The irony of this is that it’s a result of the regime’s propaganda success in persuading its supporters that the conflict is all about foreign-sponsored terrorism and has nothing to do with Syria’s internal politics. For those who buy this line, the problem is that the regime, under Assad’s leadership, has not been tough enough. They have spent almost three years fighting “the terrorists” with no prospect of finally crushing them.
Worse still (in their eyes), Assad has even sent his officials to talk to “the terrorists” in Geneva and, in a concession to the UN, is allowing some of them to escape from Homs while others receive food and medicines.
This, rather than orders from the regime, may explain mortar and sniper fire directed at the UN convoys. Reporting from Homs for the Wall Street Journal, Sam Dagher writes:
Members of Mr Assad's Alawite sect, an offshoot of Shiite Islam and a minority in Syria that dominates the regime, accused the UN of being far more concerned about taking in food and medicine for rebels and civilians than determining the whereabouts of some 740 missing people from their community.
They say the missing are believed to have been kidnapped by rebels since the start of the conflict almost three years ago and held in the besieged quarter …
"Where are our children?" said an Alawite woman in Homs, referring to those allegedly abducted by rebels who include many young soldiers and conscripts. "People are bursting with anger as they see food being delivered to the armed men."
Dandachi, in his latest blog post, suggests that the death of Dr Abbas Khan, the British surgeon, just before he was about to be released from prison may also be attributable to the regime’s ultras rather than the regime itself:
“The mukhabarat, who have no illusions as to what awaits them should the regime fall, do not want to see high profile prisoners such as Dr Khan released just to make Assad look good. 

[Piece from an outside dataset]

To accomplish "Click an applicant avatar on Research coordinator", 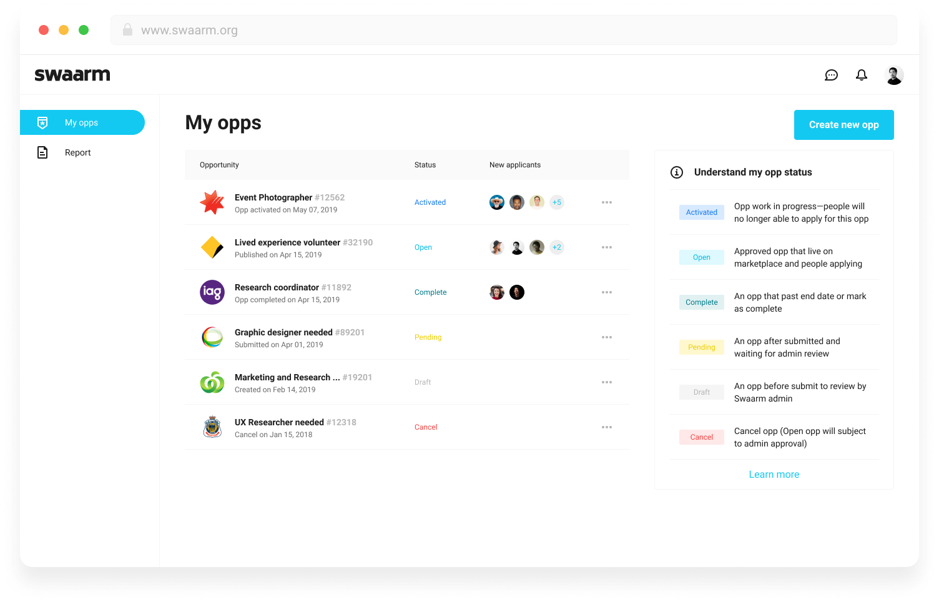I will (496, 292).
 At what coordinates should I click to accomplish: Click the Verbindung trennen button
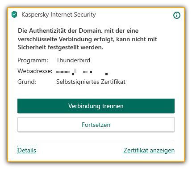point(96,106)
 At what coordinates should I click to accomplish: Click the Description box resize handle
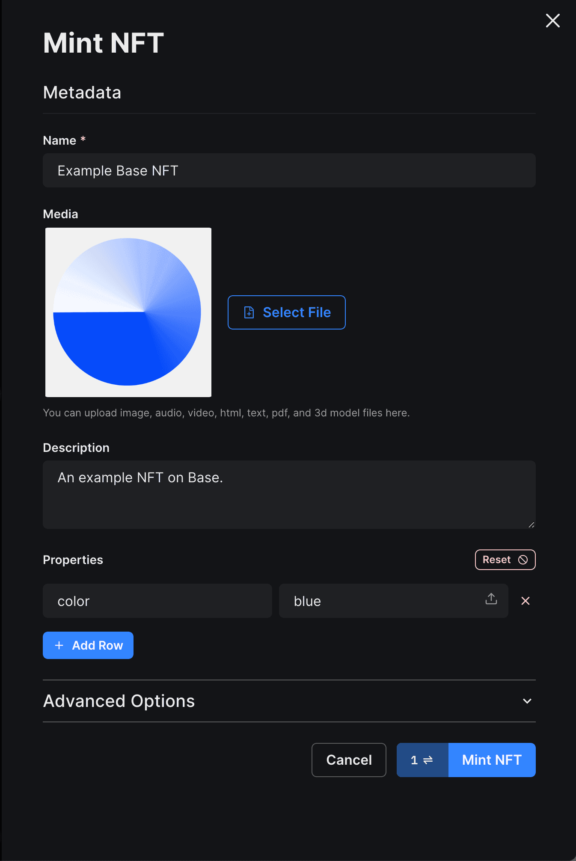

“Dr Khan’s savage and brutal murder a mere hours before his scheduled release was as much an F-U to Assad as it was an act of revenge against the British. Galloway? Who is George Galloway? If it is Galloway’s dream to become the world’s first Scottish Ayatollah, the mukhabarat, who have also died in their thousands during the war, apparently don’t feel obliged to give up anything to grant him any PR points.”
None of this augurs well for the resumed Geneva peace talks. Assad may not face an immediate threat to his presidency but, sandwiched between the UN and his own hardliners, he has a shrinking space in which to manoeuvre."